Electricity and magnetism

It has long been known that electricity and magnetism are the two curious partners in electromagnetism. Changing an electric field creates a magnetic field and vice versa. As the two changing fields interact they make each other oscillate to and fro, creating a wave of electromagnetic energy which travels off at the speed of light.

Relativity goes a step further still, merging the descriptions of these two fields into a single electromagnetic entity.

Meanwhile quantum physics shows that the electromagnetic field is quantised, being made up of particle-like photons.

But we can also have static fields. The field round a magnet is static, it is not radiating energy off anywhere. The same goes for the static electricity on a balloon that has been rubbed on your hair and stuck to the ceiling. These fields store energy, sometimes in huge amounts. Only when something moves (relatively) through the field, will the change of state set off the other field too, and electromagnetic photon energy be exchanged between the field and the moving thing.

Quantum physicists at first tried to describe these static fields as special kinds of photon. But what kinds of photon? What is so special about them? How come you can trap photon energy like that? I read once that they can be thought of as polarized in a special way, perhaps in another "direction" than ordinary space. What way is that? The author waved his hads and moved swiftly on. I also once read that these are "virtual" photons, continually being emitted but then reabsorbed before they can do anything. Yet, unlike the more usual virtual particles, their lifetime is not limited by Heisenberg's uncertainty principle; these static fields can extend indefinitely, yet at the flick of a switch decay into a blast of short-wave radiation. And clearly, when I hold one magnet near another, the field is exerting a steady force which is many orders of magnitude greater than say the Casimir effect.

And there is another big problem here. As quantum physics continued to develop, it showed that magnetic fields are quantised but that electric fields are not. This appears to flatly contradict the relativistic treatment of the two fields as different aspects of one and the same thing. As far as I can tell, the quantisation of magnetic flux is only detectable experimentally in superconductors. Might it be that the apparent quantisation is a side-effect of the quantised electrons generating the flux and not an intrinsic property of the flux itself? Why are physicists silent on this conundrum?

Our most sophisticated quantum picture, quantum field theory (QFT) descrbes a zero-point field for each fundamental force, with an individual quantum comprising a disturbance or excitation of the zero-point field. For example a photon is an excitation of the photon field. But QFT has no model of how these electrostatic and magnetostatic excitations happen. Some kind of substantial quantum field would have to be present, but quantum theory merely hands over to classical theory and has nothing more to add.

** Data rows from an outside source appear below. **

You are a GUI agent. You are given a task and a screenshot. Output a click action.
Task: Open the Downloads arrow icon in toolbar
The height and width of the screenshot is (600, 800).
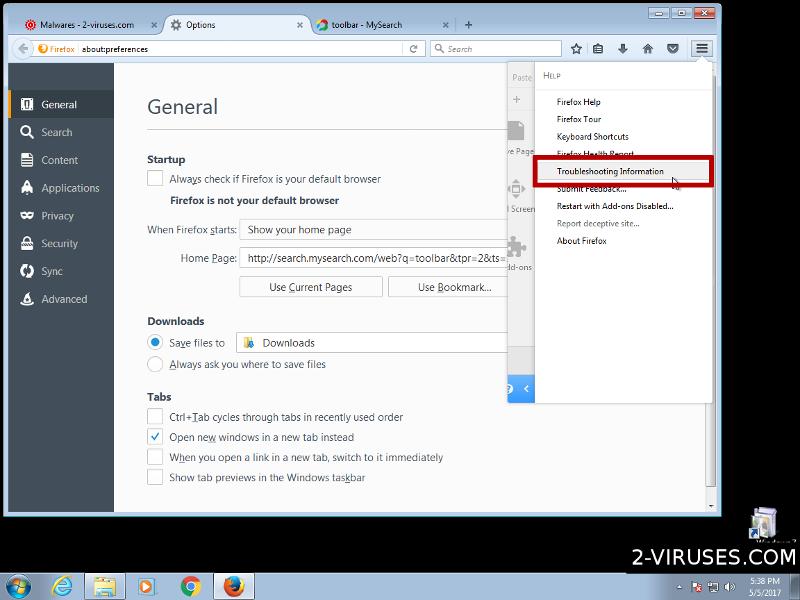(623, 48)
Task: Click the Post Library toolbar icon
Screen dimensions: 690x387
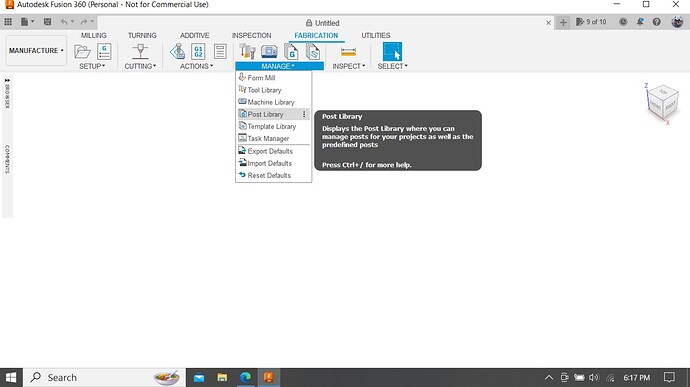Action: tap(291, 52)
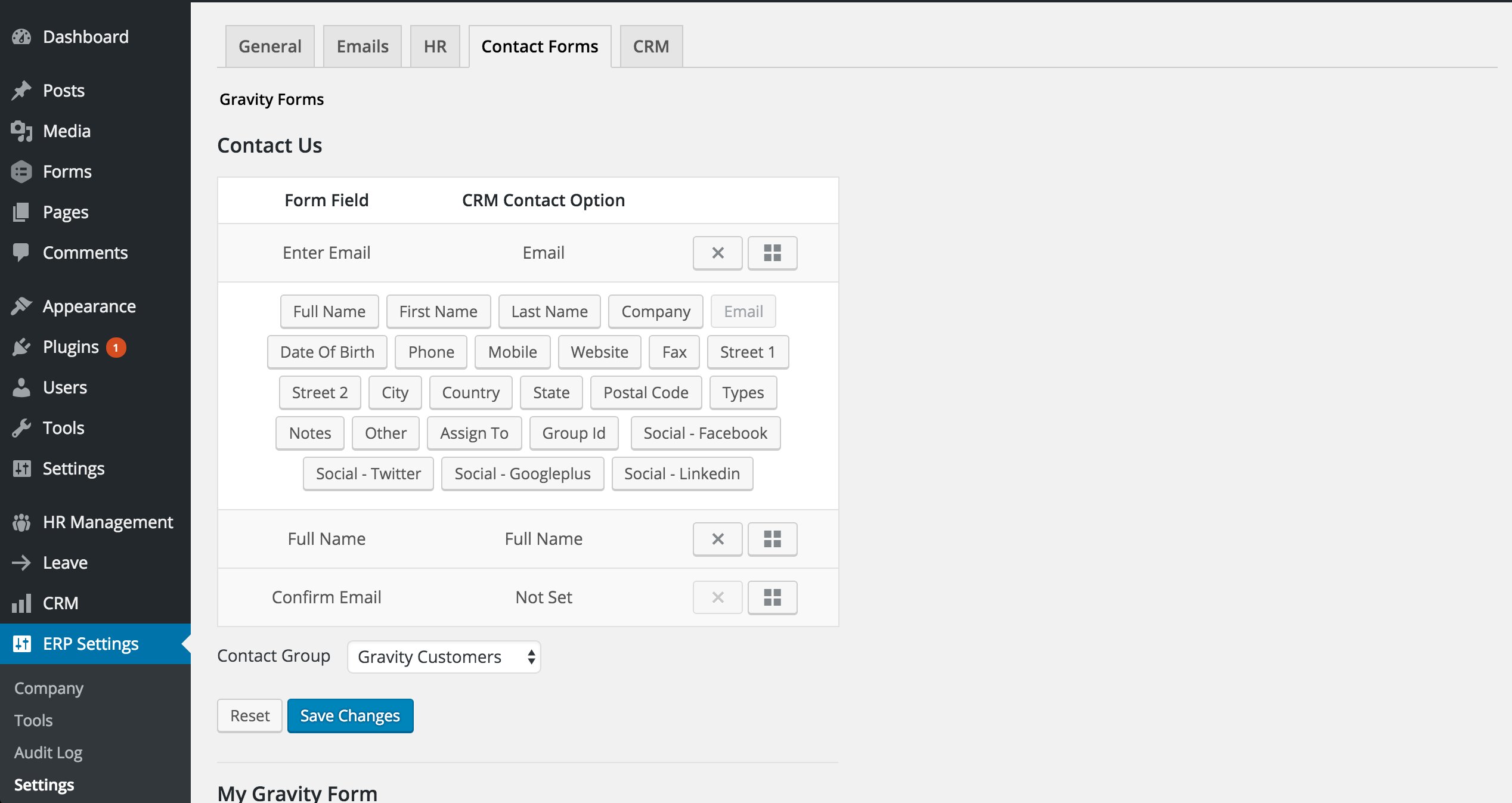Clear the Full Name field mapping
This screenshot has width=1512, height=803.
click(717, 539)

So why does everybody pretend that QFT explains everything? Why is modern theory's utter failure to address the central mystery never acknowledged?

Negative energies

It is often explained that gravitational enegry is negative. The argument goes that it increases as two objects fall towards each other and the gravitational field between them intensifies, reaching its strongest just as they collide. But at the same time they have been falling faster and faster, increasing their kinetic energy of motion. Energy must be conserved overall, so the only answer can be that, as the kinetic energy gets more positive, the gravitational energy gets more negative to balance it out. And since the gravitational energy is also getting stronger, the only way it can get both stronger and less positive is by being negative already. All this is a consequence of the nature of gravitation as an attractive force.

That is all very well, but it suggests to me that any attractive force should similarly involve negative energy. Consider for example the attractive forces between positive and negative electric charges, or between north and south magnetic poles. These obey much the same laws of attraction that gravity does and they behave in much the same way. Does this mean that the energies stored in these fields is also negative? On the other hand, like charges or poles repel, so these fields must be positive. Does flipping a magnet round really swap all its stored energies between positive and negative? That would surely explain the energy involved in making the flip, another detail at best left barely acknowledged, never properly explained.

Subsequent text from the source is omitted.